By 2012, Airbnb launches an Android app for their service, celebrating over one-million users for their service.  They continue acquiring the competition, purchasing UK-based Crashpadder to take advantage of the 2012 Summer Olympics in London.  Their business continues to expand until they’re faced with legal problems, with their hosts facing fines.  In 2014, Airbnb add a remittance fee to cover lodging in major cities like San Francisco, Amsterdam, and Washington D.C.  They also secure even more investment capital, raising the valuation to $10 billion.

Let’s stop there.

The Takeaway

As we can see, through using their company’s initial model of trial and error, Airbnb grew into the monster company that it is today, virtually uprooting the traditional mindset of accommodation and revolutionizing the fundamentals of travel.  Airbnb ran their business model smart.  By modifying their services and offering to an expectant market during the global recession an affordable alternative, Airbnb secured vast amounts of venture capital that propelled it towards its current and ongoing success.

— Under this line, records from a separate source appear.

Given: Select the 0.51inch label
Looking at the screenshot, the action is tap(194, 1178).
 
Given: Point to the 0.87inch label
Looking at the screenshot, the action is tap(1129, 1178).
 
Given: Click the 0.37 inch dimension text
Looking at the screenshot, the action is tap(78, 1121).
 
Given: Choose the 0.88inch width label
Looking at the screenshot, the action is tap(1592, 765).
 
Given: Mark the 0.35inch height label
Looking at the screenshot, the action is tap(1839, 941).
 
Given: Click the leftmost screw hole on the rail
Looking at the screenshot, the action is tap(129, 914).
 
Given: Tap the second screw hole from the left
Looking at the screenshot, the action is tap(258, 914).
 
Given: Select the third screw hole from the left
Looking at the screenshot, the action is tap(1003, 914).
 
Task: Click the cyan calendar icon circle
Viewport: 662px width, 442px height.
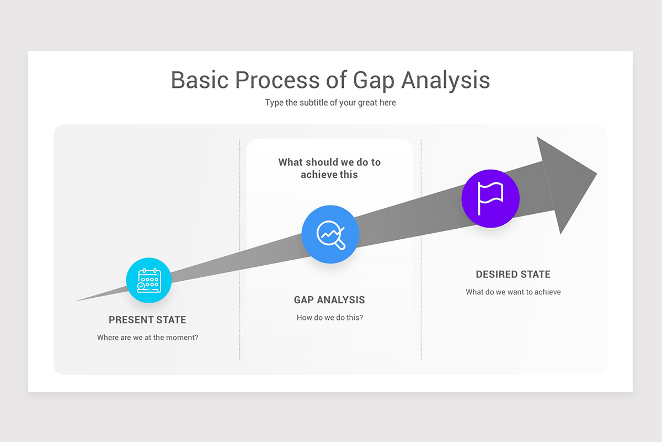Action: pos(149,281)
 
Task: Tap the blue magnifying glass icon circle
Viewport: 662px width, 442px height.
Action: pos(330,234)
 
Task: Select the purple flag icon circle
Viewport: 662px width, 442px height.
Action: pos(490,198)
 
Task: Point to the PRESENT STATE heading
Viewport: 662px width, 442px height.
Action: pos(147,320)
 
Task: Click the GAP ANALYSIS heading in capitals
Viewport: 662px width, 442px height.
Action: pos(329,300)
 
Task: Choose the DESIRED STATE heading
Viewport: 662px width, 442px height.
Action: pos(513,275)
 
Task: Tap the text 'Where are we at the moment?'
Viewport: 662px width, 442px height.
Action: pos(147,338)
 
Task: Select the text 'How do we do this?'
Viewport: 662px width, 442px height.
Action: pos(330,318)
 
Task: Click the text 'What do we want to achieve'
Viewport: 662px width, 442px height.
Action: pos(513,292)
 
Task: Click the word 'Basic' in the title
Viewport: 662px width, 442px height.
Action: pos(199,80)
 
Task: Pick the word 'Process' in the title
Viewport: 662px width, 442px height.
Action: pos(277,80)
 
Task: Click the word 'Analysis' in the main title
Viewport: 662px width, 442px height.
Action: pos(446,80)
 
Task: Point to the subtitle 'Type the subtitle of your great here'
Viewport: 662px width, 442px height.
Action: pos(330,103)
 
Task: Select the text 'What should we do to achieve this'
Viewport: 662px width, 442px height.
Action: pos(329,169)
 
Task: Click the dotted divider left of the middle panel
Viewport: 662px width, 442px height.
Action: pos(240,249)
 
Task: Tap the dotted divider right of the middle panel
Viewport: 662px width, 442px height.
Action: pos(421,249)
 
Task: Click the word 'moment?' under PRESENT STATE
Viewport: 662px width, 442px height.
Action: pos(181,338)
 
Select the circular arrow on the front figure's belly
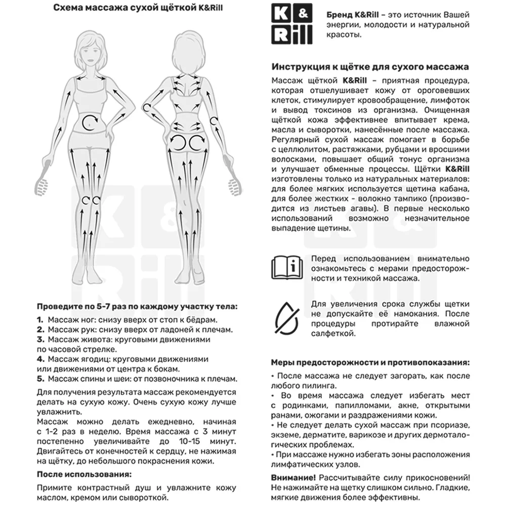pos(91,120)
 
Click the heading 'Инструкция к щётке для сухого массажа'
pos(370,67)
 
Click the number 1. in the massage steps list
pos(40,320)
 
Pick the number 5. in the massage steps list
pos(40,378)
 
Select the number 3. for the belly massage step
pos(40,339)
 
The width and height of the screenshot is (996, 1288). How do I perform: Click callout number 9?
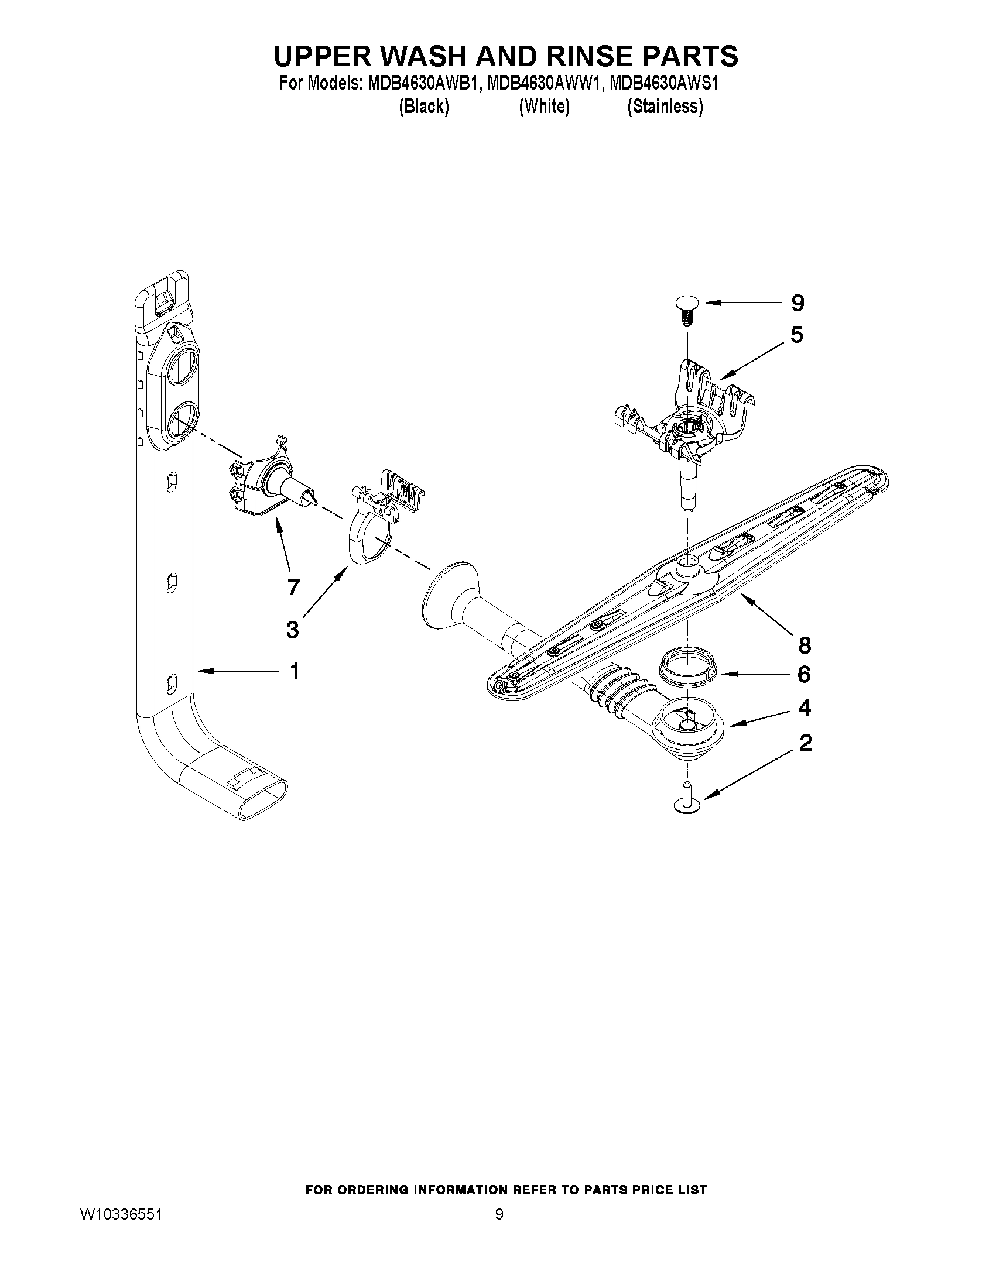[797, 303]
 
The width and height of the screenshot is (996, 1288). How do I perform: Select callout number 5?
[796, 335]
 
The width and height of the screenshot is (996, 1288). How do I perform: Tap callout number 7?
[293, 587]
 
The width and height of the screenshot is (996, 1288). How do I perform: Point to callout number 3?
[292, 629]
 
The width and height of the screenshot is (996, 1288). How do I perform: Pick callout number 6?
[803, 674]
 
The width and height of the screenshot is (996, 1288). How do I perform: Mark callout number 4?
[804, 707]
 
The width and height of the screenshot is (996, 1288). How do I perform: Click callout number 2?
[806, 743]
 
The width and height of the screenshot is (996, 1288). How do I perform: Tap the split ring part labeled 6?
[687, 673]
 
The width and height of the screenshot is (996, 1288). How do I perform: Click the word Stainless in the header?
[665, 107]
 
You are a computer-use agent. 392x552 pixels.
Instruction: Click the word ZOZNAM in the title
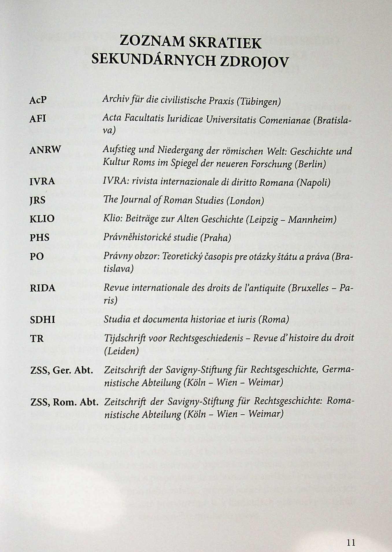pos(152,41)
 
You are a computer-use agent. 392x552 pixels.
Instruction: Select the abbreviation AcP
pos(38,100)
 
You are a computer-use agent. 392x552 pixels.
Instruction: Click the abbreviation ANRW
pos(45,150)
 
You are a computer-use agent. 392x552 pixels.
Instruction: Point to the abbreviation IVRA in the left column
pos(42,181)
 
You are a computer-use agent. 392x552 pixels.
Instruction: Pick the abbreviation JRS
pos(38,200)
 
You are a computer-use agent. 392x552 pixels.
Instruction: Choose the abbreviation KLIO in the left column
pos(42,219)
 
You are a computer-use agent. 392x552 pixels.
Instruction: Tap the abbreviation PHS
pos(40,237)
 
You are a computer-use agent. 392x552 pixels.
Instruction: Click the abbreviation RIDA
pos(42,288)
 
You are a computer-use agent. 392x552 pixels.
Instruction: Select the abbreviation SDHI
pos(42,320)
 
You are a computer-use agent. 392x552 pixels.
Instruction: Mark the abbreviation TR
pos(37,338)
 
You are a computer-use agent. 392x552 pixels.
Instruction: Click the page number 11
pos(351,542)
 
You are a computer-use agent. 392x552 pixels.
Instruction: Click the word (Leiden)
pos(121,351)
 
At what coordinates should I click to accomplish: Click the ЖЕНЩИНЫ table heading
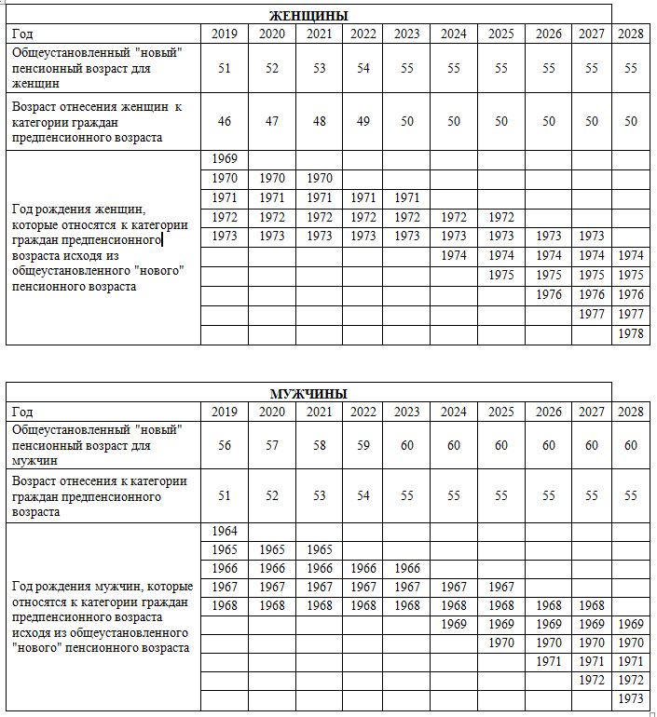pos(308,16)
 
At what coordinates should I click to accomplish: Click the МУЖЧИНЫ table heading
pos(308,393)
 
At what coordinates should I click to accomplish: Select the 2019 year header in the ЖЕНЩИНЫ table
pos(225,34)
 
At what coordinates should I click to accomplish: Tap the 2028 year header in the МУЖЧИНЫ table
pos(631,412)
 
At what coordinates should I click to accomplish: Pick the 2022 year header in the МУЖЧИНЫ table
pos(364,412)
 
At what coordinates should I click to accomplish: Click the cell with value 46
pos(225,121)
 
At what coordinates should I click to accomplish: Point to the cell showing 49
pos(364,121)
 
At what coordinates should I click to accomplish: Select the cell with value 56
pos(225,445)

As an entrepreneur, we can see that their concept wasn’t terribly complicated.  In fact, there’s good reason why someone like Fred Wilson would be skeptical.  However, through perseverance, resorting to finding alternative funding and participating in the very business they were selling, they gained a valuable approach to addressing the problems that could have stunted their long-term growth.

Mostly, what Airbnb does is very similar to what another runaway startup success story like Uber executes so well.  Airbnb empowers their users own entrepreneurial spirit, spreading the idea of making money and serving public demand.

Airbnb’s story is inspiring, but is by no means out of reach for startups.  Remember, it all began with a solution to problem.  Take the time to find parallels between your startup and Airbnb, and ask yourself: could your startup revolutionize the world?